Remodelaciones

Por
Emilia

Me gusta pensar el lenguaje como una casa. Una casa viva, que respira, piensa y siente. Dentro de la cual yo también respiro, pienso y siento. Un espacio donde me siento segura, con la capacidad de nombrar al mundo y nombrarme a mí misma en él. 

Nunca he abandonado la mía por otra, pero una casa nunca es igual con el paso del tiempo.

No recuerdo muy bien cómo lucía cuando era niña. Imagino que la palabra mamá tenía un cuarto reservado solo para ella y las paredes estaban tapizadas con signos de interrogación. No he vuelto a tener tantas preguntas como cuando apenas estaba aprendiendo a nombrar lo cotidiano, cuando todo era desconocido, y la verdad es que siempre he sido muy preguntona. Es por eso que la puerta de mi casa, la puerta de mi lenguaje, tiene forma de un por qué. 

Durante unos años, solo había palabras que venían del mismo lugar, pero poco a poco fueron llegando algunas extranjeras. Entraron tímidamente, buscando un rincón habitable o un cacho de pared donde colgarse. Pronto, junto con las primeras, formaron parte de los cimientos.

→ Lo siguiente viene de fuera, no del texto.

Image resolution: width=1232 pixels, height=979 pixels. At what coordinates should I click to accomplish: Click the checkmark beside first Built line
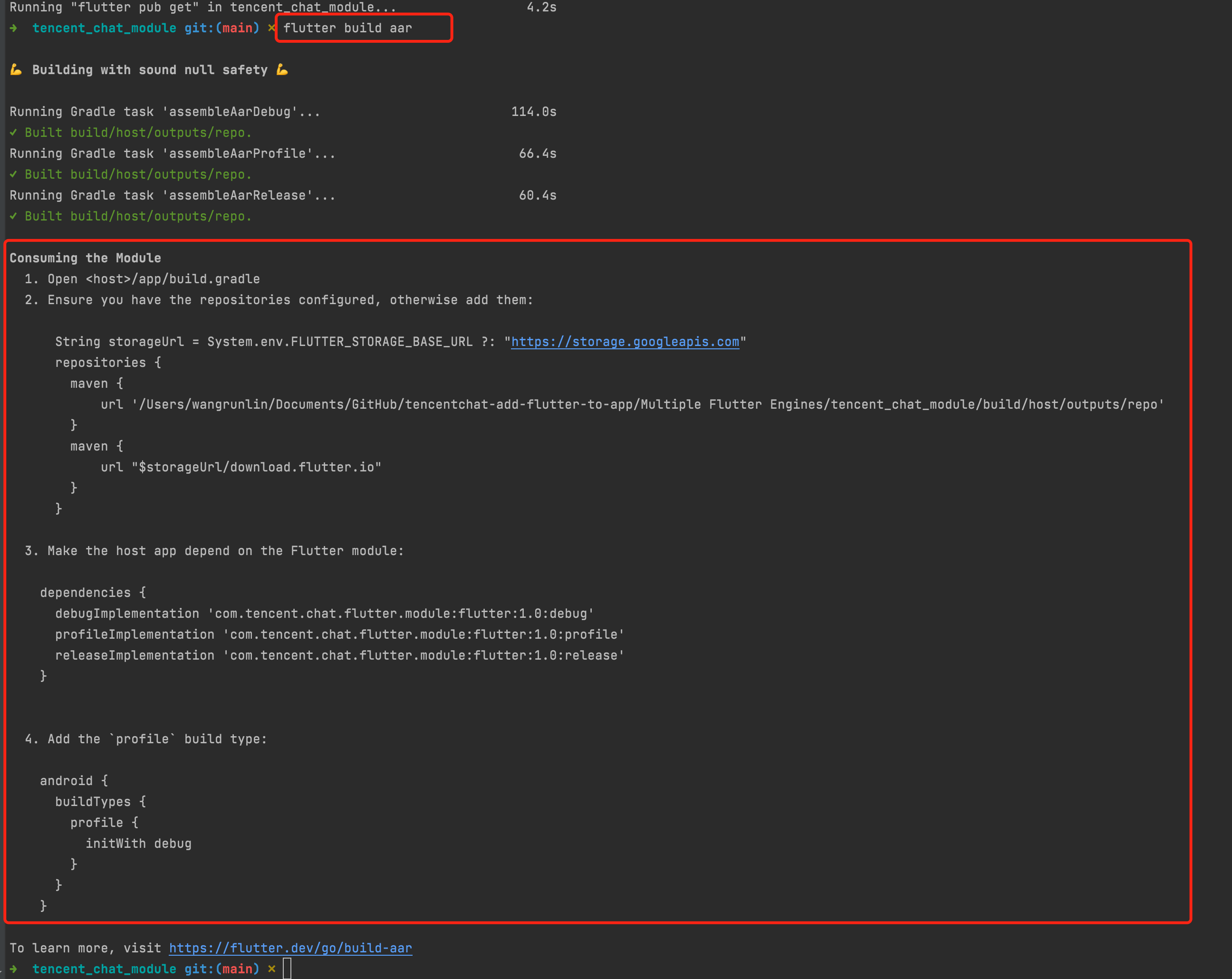point(14,133)
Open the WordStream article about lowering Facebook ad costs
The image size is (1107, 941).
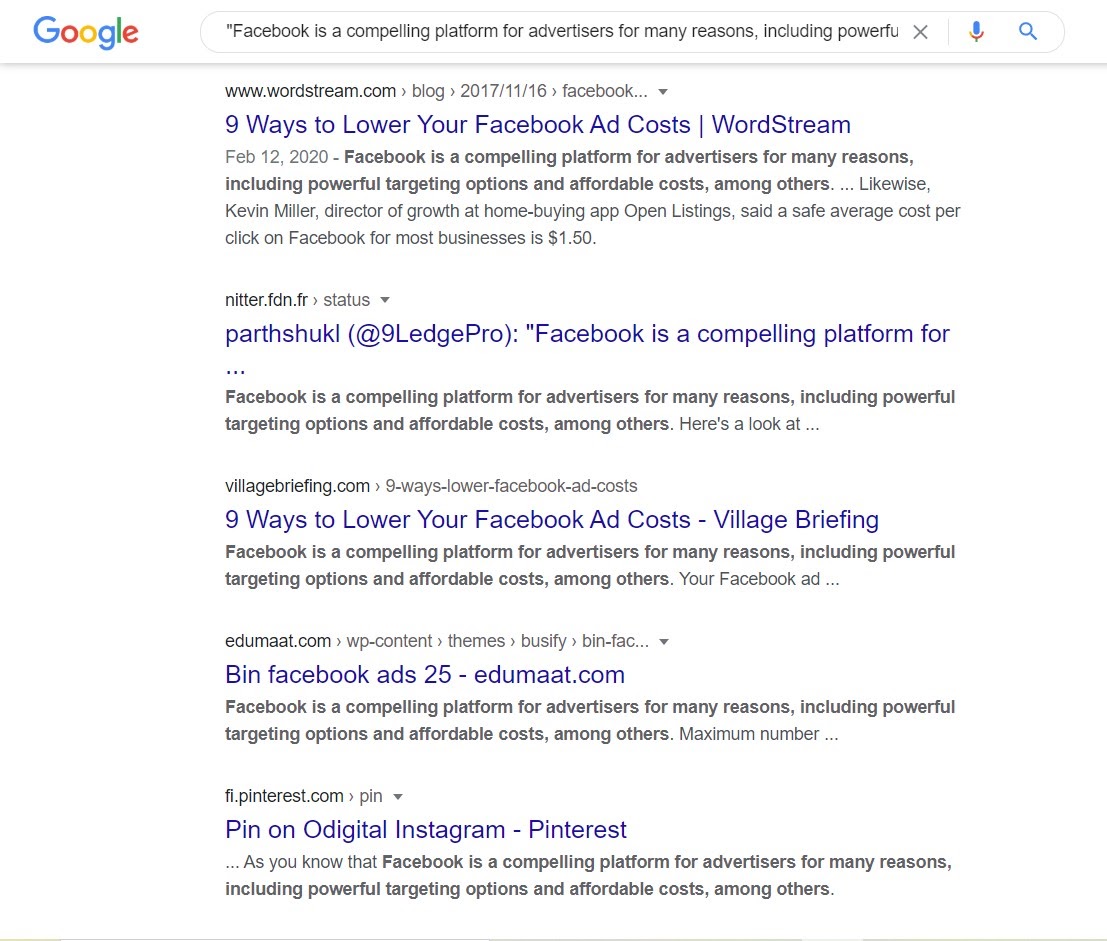point(537,124)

Se convirtió en una casa construida por dos idiomas.

Ha habido nombres con los que he decorado la mesa del comedor, como si fueran flores. Algunos de esos nombres permanecen, mientras que otros se han ido marchitando. Siguen formando parte de mi lenguaje, pero ya no los pronuncio. Dentro del lenguaje también hay temporalidad, fechas de caducidad. Me pregunto si mi nombre habrá decorado mesas ajenas, y si lo mantienen vivo o forma parte del silencio.

Hasta la fecha, Emilia decora el piso de todas las habitaciones, eso no ha cambiado. Lo que ha variado ha sido mi manera de caminar sobre él. Ahora tengo palabras guardadas en cajas empolvadas, arrumbadas en un sótano que procuro no visitar. Palabras que solía usar sin cuestionarlo. Deshacerme de ellas no fue fácil, no es sencilla la tarea de pedirle a tu lengua que desaprenda cómo llamar a una mujer zorra o a alguien naco.

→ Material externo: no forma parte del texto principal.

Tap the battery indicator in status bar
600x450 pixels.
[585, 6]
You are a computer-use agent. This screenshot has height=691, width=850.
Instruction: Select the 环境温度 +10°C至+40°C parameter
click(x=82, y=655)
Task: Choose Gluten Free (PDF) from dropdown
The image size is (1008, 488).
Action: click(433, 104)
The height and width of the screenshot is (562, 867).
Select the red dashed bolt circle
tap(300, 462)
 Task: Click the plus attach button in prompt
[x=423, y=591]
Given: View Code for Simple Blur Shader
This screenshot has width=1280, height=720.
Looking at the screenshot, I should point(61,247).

Pero hay palabras y frases con las que ya no puedo amueblar este espacio porque en mi casa cabemos todxs. Quiero poder darle la bienvenida a quien visite mi lenguaje, a quien pase por mi casa, y ellxs sientan que es hogar. Nunca un campo de batalla. 

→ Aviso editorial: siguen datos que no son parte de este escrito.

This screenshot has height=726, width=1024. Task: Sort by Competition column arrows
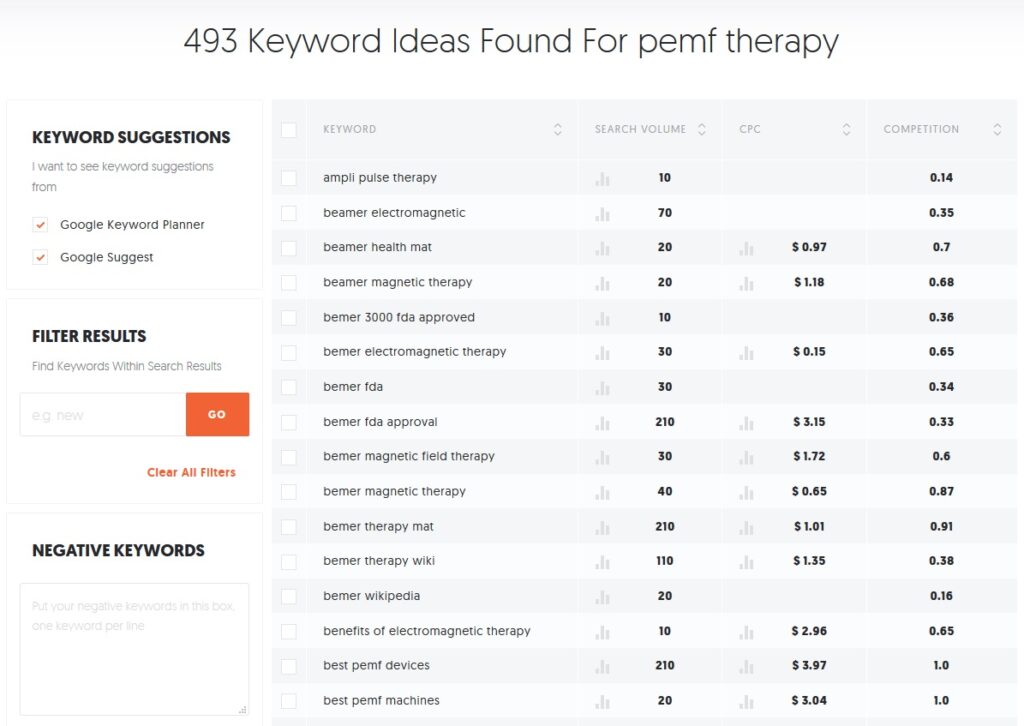(997, 129)

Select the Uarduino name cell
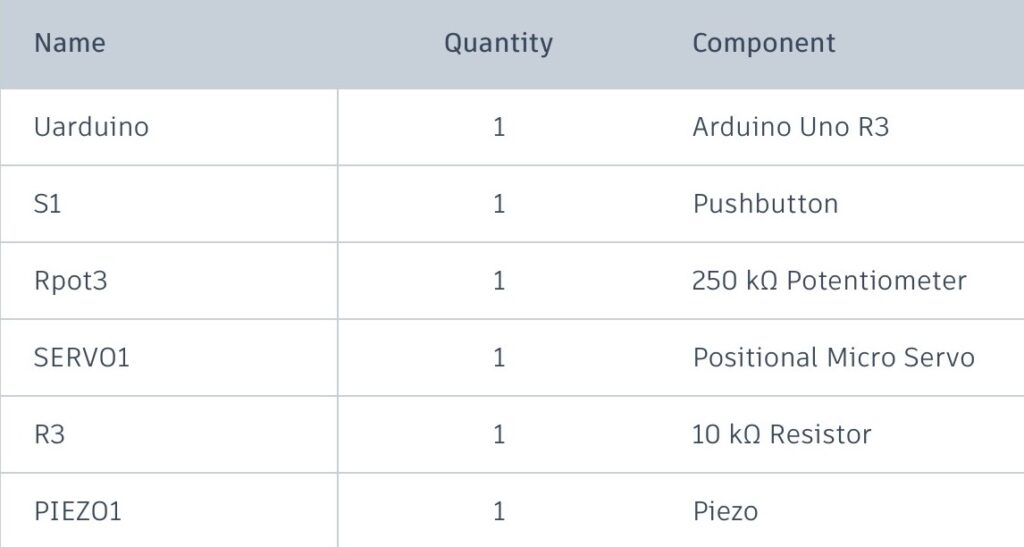91,128
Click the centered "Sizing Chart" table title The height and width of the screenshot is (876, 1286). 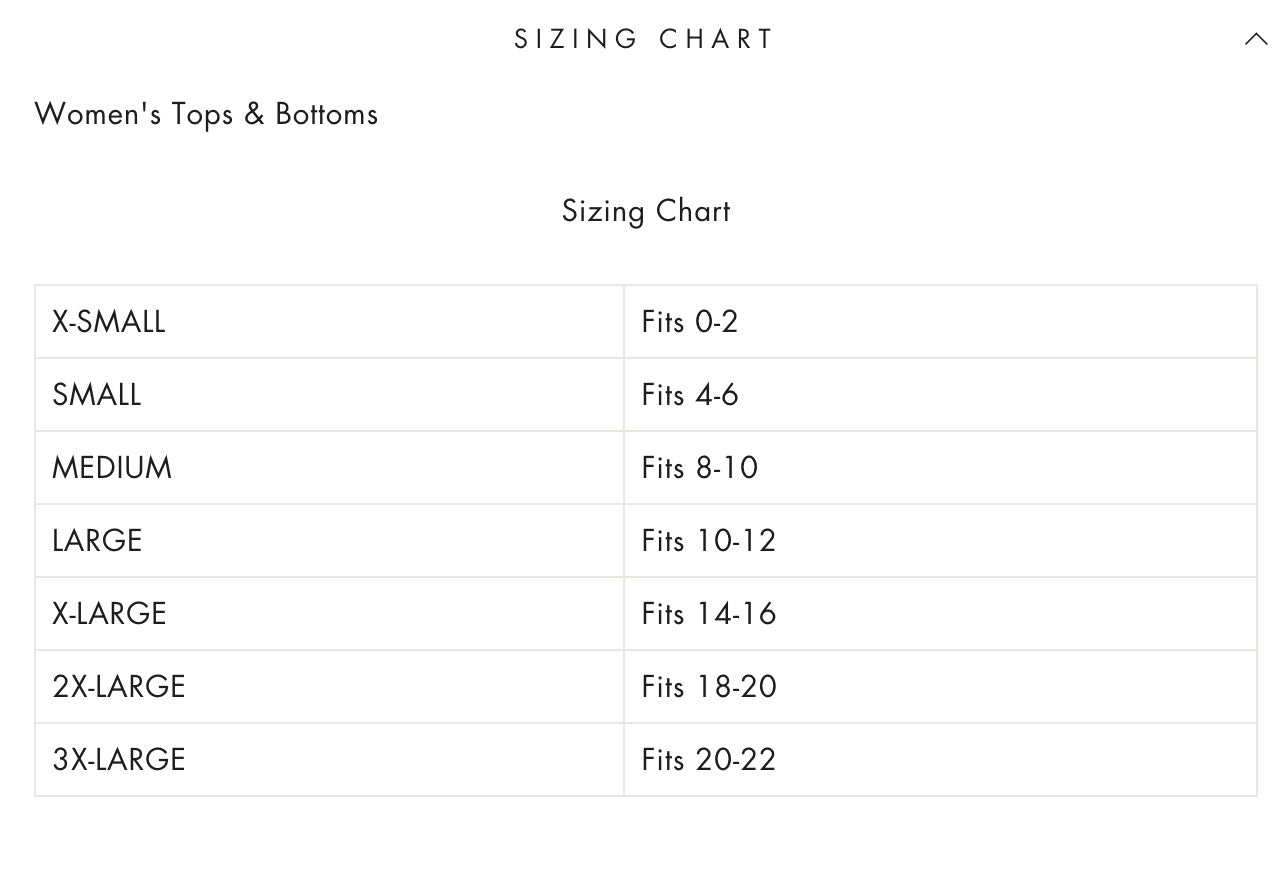(x=646, y=211)
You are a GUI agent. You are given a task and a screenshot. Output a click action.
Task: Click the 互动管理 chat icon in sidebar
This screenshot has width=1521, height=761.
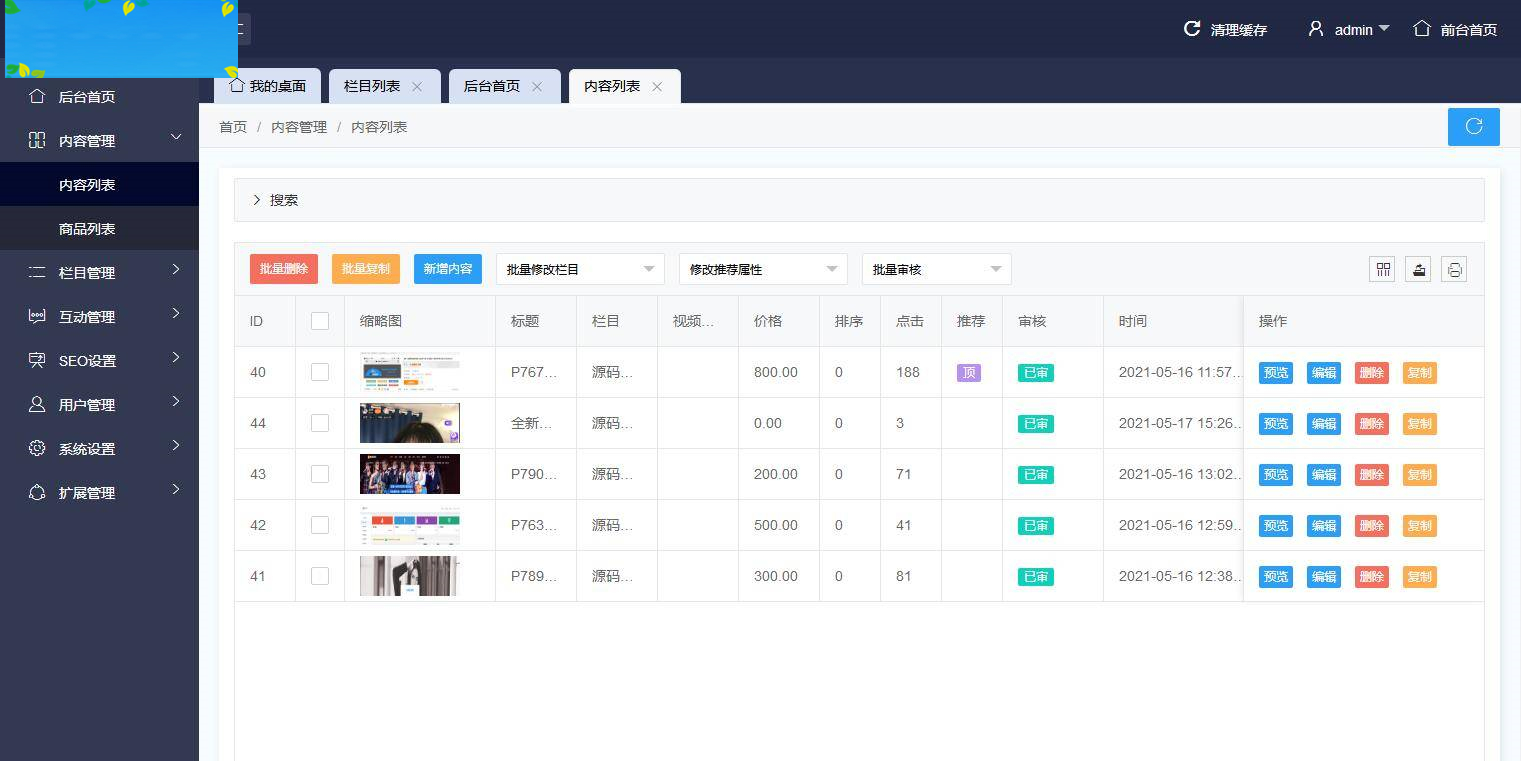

Me alegro cuando veo camiones de mudanzas rondando alrededor de las conversaciones que tengo. No porque quisiera que alguien abandone su lenguaje, sino porque tal vez es señal de una remodelación. Qué necesarias son las remodelaciones para mantener un espacio habitable, para evitar que una casa se convierta en jaula. 

Ahora habito mi lenguaje sabiendo que está en mis manos cuidarlo, para que se mantenga en un estado de transformación, cuestionamiento y mejora.